Dataset entries –
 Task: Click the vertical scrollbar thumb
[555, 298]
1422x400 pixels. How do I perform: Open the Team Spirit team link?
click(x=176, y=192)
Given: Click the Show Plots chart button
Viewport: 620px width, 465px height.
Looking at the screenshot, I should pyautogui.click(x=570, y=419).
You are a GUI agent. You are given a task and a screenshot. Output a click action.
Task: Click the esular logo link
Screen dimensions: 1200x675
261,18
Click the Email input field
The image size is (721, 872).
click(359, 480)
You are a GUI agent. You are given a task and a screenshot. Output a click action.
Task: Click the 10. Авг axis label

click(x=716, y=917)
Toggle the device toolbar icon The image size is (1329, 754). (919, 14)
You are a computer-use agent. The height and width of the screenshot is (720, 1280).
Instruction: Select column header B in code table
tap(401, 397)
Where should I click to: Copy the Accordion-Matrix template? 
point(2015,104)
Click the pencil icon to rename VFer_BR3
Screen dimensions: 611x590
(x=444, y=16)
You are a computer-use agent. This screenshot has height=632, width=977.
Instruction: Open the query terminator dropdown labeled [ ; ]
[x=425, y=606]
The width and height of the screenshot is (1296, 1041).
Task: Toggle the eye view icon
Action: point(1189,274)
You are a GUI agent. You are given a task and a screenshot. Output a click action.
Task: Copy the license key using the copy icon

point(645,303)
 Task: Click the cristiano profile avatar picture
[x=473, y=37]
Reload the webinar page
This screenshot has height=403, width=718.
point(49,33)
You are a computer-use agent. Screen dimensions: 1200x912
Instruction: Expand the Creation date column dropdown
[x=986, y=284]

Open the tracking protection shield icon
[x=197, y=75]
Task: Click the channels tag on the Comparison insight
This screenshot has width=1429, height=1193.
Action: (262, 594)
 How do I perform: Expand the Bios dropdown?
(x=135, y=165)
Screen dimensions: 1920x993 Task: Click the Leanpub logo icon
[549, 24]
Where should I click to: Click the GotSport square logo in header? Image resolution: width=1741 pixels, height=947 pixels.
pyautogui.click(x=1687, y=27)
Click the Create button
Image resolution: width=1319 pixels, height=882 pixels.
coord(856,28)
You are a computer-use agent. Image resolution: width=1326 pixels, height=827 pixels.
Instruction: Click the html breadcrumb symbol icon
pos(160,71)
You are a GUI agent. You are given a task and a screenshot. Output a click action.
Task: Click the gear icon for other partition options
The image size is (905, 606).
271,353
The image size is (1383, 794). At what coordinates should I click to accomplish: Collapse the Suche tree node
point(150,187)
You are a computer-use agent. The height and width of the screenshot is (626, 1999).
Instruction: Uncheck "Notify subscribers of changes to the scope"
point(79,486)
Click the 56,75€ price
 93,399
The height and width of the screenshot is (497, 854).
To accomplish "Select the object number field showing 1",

What to produce – Begin at the line that has "Task: Copy the" in the entries above; stop after the line that has "You are a computer-use agent. Image". Transcribe exactly those lines and no others.

Written response –
Task: Copy the license key using the copy icon

point(645,303)
 Task: Click the cristiano profile avatar picture
[x=473, y=37]
Reload the webinar page
This screenshot has height=403, width=718.
point(49,33)
You are a computer-use agent. Screen dimensions: 1200x912
Instruction: Expand the Creation date column dropdown
[x=986, y=284]

Open the tracking protection shield icon
[x=197, y=75]
Task: Click the channels tag on the Comparison insight
This screenshot has width=1429, height=1193.
Action: (262, 594)
 How do I perform: Expand the Bios dropdown?
(x=135, y=165)
Screen dimensions: 1920x993 Task: Click the Leanpub logo icon
[549, 24]
Where should I click to: Click the GotSport square logo in header? Image resolution: width=1741 pixels, height=947 pixels.
pyautogui.click(x=1687, y=27)
Click the Create button
Image resolution: width=1319 pixels, height=882 pixels.
coord(856,28)
You are a computer-use agent. Image resolution: width=1326 pixels, height=827 pixels.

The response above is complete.